Bullitt is a 1968 Steve McQueen thriller that has become a classic because of its car chase. Without question, it is the best car chase ever filmed. However, it has become a curse to moviegoers because it has inspired every director to want to insert car chases in their thrillers. Each one becomes more and more absurd.

What made the Bullitt car chase memorable was that it was believable. There were no airborne cars, no pipe ramps, no turnovers. It was just one car chasing another through the almost empty streets of San Francisco and there was nothing unrealistic about. It was also enhanced by wonderful sound and Lalo Schifrin’s terrific music.

Getaway (which, ironically, was also the title, actually The Getaway, of a 1972 Steve McQueen movie, that is only memorable because McQueen started an affair with his costar, Ali McGraw, which caused her to divorce her then husband, Robert Evans, who was the studio chief at Paramount who made the movie) makes the entire movie one long car chase.

If the car chases in this movie lacked credibility, the story is worse. Ethan Hawke is a former race driver who is forced to drive a car under the directions of a voice that communicates with him on the telephone (Jon Voight), directing him to do more and more dangerous and unreasonable things or he will kill Hawke’s wife, Rebecca Budig. Hawke is joined by a terribly miscast Selena Gomez. It’s not that Gomez is a bad actress. It’s that she looks like a 12-year-old, so the pairing with Hawke and the things she does in the movie are incongruous with her looks. And, only in Hollywood, she is a computer genius, able to hack into a stranger’s computer at a moment’s notice.

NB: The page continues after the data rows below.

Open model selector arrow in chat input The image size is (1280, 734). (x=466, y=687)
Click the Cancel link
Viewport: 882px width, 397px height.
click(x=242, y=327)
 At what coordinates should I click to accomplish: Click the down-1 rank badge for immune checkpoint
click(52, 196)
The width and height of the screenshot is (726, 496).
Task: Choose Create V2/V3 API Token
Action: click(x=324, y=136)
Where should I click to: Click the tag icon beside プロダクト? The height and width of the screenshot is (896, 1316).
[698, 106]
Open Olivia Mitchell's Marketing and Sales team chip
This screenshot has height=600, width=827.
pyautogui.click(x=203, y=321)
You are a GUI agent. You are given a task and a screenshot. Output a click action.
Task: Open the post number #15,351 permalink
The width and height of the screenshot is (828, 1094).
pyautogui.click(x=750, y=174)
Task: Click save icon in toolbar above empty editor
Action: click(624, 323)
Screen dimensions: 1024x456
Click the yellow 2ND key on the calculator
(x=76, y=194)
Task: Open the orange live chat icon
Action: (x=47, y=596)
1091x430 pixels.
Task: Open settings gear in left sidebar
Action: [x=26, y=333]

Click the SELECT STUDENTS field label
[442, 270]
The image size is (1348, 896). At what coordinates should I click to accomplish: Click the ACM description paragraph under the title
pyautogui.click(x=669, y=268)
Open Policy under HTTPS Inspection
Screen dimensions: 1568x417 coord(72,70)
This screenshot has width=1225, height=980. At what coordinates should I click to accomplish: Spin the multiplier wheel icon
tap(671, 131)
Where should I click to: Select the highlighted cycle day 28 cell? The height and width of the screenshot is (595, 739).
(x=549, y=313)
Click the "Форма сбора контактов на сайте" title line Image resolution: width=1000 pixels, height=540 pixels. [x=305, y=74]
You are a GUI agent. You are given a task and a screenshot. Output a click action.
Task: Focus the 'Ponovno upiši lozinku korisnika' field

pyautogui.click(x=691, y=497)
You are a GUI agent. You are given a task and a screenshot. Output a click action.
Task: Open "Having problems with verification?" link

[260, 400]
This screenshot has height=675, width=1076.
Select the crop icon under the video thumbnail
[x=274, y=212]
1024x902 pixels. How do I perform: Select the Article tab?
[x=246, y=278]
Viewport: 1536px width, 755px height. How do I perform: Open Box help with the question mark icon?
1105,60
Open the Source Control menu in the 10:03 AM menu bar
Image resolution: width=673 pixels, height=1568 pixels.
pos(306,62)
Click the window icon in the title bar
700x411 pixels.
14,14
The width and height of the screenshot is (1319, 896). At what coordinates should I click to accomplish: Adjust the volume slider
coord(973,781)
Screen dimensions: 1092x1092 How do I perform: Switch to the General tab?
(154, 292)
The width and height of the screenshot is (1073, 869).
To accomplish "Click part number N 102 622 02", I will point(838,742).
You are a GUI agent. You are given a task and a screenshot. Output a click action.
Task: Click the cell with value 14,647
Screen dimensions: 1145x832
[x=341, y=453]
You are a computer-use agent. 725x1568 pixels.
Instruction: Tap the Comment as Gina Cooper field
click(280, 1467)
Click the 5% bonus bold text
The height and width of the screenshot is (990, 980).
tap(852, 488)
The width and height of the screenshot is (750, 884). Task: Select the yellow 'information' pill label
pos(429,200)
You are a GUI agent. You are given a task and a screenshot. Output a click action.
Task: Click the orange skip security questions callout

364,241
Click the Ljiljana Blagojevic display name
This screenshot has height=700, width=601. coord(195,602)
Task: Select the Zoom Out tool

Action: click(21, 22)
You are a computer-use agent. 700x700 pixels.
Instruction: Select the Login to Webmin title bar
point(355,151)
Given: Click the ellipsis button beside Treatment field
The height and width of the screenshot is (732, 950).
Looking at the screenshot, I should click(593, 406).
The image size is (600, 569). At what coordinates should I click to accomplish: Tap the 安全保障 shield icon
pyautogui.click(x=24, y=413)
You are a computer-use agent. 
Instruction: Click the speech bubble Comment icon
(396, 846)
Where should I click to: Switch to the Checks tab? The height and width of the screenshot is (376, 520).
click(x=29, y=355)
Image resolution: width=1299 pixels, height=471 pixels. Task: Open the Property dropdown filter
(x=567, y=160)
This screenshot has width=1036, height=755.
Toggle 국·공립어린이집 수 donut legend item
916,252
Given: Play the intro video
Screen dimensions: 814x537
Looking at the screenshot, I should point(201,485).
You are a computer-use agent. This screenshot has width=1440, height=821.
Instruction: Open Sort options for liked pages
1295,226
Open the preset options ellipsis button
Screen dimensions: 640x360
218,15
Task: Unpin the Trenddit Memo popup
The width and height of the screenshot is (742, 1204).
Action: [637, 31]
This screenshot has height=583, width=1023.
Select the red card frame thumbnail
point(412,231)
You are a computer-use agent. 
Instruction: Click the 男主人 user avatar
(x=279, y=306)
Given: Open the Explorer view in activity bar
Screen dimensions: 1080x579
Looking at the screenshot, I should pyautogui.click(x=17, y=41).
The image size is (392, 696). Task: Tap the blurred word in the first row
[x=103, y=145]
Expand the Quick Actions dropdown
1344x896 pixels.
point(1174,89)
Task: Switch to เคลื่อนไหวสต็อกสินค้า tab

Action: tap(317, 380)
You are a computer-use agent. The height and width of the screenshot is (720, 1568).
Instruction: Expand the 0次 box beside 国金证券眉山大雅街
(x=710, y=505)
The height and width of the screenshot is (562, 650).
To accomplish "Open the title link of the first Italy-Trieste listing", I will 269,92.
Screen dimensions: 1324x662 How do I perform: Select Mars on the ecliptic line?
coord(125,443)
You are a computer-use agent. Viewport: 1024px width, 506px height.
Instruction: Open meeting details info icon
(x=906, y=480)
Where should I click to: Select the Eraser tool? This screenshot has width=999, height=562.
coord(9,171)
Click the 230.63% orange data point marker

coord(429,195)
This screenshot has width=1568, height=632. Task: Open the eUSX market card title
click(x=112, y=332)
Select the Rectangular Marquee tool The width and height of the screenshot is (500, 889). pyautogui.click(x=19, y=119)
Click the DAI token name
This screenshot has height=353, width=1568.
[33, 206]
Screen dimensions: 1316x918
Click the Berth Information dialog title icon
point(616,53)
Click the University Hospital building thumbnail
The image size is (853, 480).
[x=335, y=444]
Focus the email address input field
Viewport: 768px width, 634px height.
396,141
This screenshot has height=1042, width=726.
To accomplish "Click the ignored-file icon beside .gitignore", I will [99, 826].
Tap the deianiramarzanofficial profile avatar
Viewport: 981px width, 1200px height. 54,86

But this movie isn’t about the story, it’s about the car stunts. The story is just a McGuffin, an excuse to make a movie about car crashes. Unlike Bullitt, this film has 25 pipe ramps (running a car up a pipe and turning it over) and 40 turnovers. I didn’t count the number of cars that fly through the air.

The person who accompanied me thought it was tense. I didn’t. The car chases are so ridiculous and so derivative that they are simply boring. How many times can you be thrilled by a car running down a totally crowded street, cutting in and out of traffic, running over things, going the wrong way, and spinning out, knowing all the time that our heroes will survive? Director Peter Yates was smart with Bullitt. How long do you think the car chase in Bullitt lasted? Less than 10 minutes. Yet more than 40 years later everyone who saw the film remembers the movie because of that ten minute car chase. Now we’ve got the ultimate, a 90 minute film consisting of nothing but a car chase, and it will be forgotten by the end of the year, if not sooner.